(Beginning of Page text)
Classification society DNV has awarded South Korean shipbuilder HD Hyundai Mipo an Approval in Principle (AiP) for the design of a new ammonia dual-fuel feeder container ship.
As informed, the AiP is a result of a collaborative effort between HD Hyundai Mipo, WinGD, HD Hyundai Heavy Industries, Kangrim Heavy Industries, and DNV.
The ammonia-powered feeder container ship design features an engine developed by WinGD, a Swiss-based company, and manufactured by HD Hyundai Heavy Industries.
The ship’s ammonia fuel supply system and boiler are designed by HD Hyundai Heavy Industries and Kangrim Heavy Industries, respectively.
To enhance the safety of the ship, it uses AI technologies to apply autonomous navigation and video-based integrated safety control solutions.
The video-based integrated safety control solution includes a real-time situation analysis and prediction system that functions through CCTV monitoring of all hazardous areas on the ship.
The ship design also has a Type C fuel tank to minimize the risk of leakage.
Approval in Principle confirms that the design is feasible and that no significant obstacles exist to prevent the concept from being realized.
(End of Page text)
▶ _What to work on_
1. Using the ship design article, answer these:
(a) Which company developed the engine?
(b) Which company designed the boiler?
(c) What type of fuel tank does the design have?
2. Retype the portion of the ship design article starting with "To enhance the" and going on through "from being realized.".
3. Write what comes next in the ship design article, picking up after its final sentence.
The listing from here on is separate material, not part of the ship design article.
(Beginning of Supplied information)
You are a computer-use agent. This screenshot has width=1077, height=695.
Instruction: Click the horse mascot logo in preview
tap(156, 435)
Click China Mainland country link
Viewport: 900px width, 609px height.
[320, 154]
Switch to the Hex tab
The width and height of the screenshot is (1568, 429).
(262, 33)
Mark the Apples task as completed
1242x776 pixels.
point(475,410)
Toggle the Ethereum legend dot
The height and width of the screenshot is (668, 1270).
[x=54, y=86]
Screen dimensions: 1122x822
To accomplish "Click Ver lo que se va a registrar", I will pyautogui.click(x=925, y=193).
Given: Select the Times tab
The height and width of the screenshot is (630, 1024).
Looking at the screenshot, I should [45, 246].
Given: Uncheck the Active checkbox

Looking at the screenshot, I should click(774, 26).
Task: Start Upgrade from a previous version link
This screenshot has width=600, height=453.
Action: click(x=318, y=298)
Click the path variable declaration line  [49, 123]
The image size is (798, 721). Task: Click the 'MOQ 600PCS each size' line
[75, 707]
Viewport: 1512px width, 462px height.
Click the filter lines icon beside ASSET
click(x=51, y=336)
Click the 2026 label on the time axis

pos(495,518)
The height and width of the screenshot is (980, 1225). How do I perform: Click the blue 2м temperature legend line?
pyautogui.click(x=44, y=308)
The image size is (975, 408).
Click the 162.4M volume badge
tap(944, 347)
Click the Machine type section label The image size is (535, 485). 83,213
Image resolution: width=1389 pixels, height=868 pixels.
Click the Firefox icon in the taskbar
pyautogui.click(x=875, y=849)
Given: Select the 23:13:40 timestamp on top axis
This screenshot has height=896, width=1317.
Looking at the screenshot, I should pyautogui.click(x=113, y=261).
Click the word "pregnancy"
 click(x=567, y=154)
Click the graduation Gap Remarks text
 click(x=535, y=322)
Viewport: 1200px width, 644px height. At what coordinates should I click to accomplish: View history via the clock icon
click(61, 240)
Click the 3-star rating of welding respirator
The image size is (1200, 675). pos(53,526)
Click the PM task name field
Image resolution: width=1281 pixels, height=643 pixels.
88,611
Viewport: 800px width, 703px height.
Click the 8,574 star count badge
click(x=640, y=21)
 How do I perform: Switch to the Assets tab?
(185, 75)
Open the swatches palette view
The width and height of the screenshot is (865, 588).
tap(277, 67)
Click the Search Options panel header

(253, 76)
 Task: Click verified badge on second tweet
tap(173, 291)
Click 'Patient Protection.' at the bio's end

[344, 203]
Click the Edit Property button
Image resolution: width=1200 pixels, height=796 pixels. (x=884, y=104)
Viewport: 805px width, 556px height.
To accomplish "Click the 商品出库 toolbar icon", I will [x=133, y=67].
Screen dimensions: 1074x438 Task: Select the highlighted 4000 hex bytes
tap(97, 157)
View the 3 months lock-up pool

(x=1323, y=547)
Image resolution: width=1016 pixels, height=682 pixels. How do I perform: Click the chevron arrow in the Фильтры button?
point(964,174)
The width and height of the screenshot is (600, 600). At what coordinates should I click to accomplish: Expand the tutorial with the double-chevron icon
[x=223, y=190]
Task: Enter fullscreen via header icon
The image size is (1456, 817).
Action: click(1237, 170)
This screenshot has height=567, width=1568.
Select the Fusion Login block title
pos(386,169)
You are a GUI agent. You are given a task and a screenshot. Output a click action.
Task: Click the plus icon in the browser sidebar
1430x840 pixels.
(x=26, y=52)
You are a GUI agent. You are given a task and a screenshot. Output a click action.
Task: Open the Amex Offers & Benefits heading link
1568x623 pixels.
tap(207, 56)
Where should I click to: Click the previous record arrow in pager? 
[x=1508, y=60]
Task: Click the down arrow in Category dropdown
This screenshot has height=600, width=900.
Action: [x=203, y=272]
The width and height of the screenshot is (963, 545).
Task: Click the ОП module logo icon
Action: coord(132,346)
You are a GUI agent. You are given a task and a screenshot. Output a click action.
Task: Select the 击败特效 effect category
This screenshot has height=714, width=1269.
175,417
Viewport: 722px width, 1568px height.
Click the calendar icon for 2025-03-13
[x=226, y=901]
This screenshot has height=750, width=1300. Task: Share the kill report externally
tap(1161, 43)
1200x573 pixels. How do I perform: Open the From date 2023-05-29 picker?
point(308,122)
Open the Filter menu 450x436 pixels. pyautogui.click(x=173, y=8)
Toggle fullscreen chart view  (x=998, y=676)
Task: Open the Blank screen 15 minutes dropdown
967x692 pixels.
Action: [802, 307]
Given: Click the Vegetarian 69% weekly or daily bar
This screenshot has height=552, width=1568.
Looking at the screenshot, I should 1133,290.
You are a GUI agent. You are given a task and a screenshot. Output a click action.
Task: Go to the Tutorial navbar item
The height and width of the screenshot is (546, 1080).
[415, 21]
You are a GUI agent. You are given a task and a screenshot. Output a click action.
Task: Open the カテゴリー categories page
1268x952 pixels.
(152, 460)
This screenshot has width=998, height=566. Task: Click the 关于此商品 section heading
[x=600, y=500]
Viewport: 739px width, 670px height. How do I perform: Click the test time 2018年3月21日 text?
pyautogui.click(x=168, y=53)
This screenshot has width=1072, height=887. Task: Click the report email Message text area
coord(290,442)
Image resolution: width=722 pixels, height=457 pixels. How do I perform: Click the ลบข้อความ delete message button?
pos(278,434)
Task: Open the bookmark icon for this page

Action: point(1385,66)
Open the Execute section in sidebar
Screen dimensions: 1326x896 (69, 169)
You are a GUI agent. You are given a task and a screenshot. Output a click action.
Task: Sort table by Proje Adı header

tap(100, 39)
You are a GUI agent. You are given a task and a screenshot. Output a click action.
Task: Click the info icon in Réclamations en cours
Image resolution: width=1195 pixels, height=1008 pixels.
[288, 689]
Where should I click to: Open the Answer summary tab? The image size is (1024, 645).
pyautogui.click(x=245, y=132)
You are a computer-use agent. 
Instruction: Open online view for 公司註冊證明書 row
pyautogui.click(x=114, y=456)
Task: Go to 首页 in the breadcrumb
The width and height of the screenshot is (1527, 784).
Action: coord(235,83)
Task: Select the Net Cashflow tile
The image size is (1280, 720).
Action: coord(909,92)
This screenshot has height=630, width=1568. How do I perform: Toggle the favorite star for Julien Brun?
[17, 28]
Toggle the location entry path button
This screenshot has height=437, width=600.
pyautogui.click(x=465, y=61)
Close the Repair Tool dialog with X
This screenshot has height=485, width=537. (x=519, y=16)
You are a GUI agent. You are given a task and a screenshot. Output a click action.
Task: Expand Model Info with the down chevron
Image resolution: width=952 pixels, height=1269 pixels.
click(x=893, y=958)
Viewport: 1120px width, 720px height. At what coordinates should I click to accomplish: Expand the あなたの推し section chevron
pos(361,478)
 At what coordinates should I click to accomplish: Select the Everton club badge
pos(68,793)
(End of Supplied information)
▶ _Written answers_
1.
(a) WinGD
(b) Kangrim Heavy Industries
(c) A Type C fuel tank

2.
To enhance the safety of the ship, it uses AI technologies to apply autonomous navigation and video-based integrated safety control solutions.
The video-based integrated safety control solution includes a real-time situation analysis and prediction system that functions through CCTV monitoring of all hazardous areas on the ship.
The ship design also has a Type C fuel tank to minimize the risk of leakage.
Approval in Principle confirms that the design is feasible and that no significant obstacles exist to prevent the concept from being realized.

3.
“Ammonia fuel is important as a means to achieve the IMO’s 2050 carbon emission net zero target, but its toxicity makes safety a top priority. HD Hyundai Mipo has successfully delivered various world-first dual-fuel propulsion ships, including LNG, LPG, and methanol-powered vessels,” Dongjin-Lee, Head of the Initial Design Division of HD Hyundai Mipo, said.
“HD Hyundai Mipo has taken a significant step closer to ammonia-powered ships and the company is expected to lead a safer decarbonization trend.”
Ammonia continues to attract attention as a potential fuel for shipping as the industry steps up to tackle the International Maritime Organization’s (IMO) greenhouse gas reduction strategy.
When produced sustainably ammonia is a potential zero-carbon option but comes with several challenges, especially in terms of supply and the safety considerations required due to its toxicity.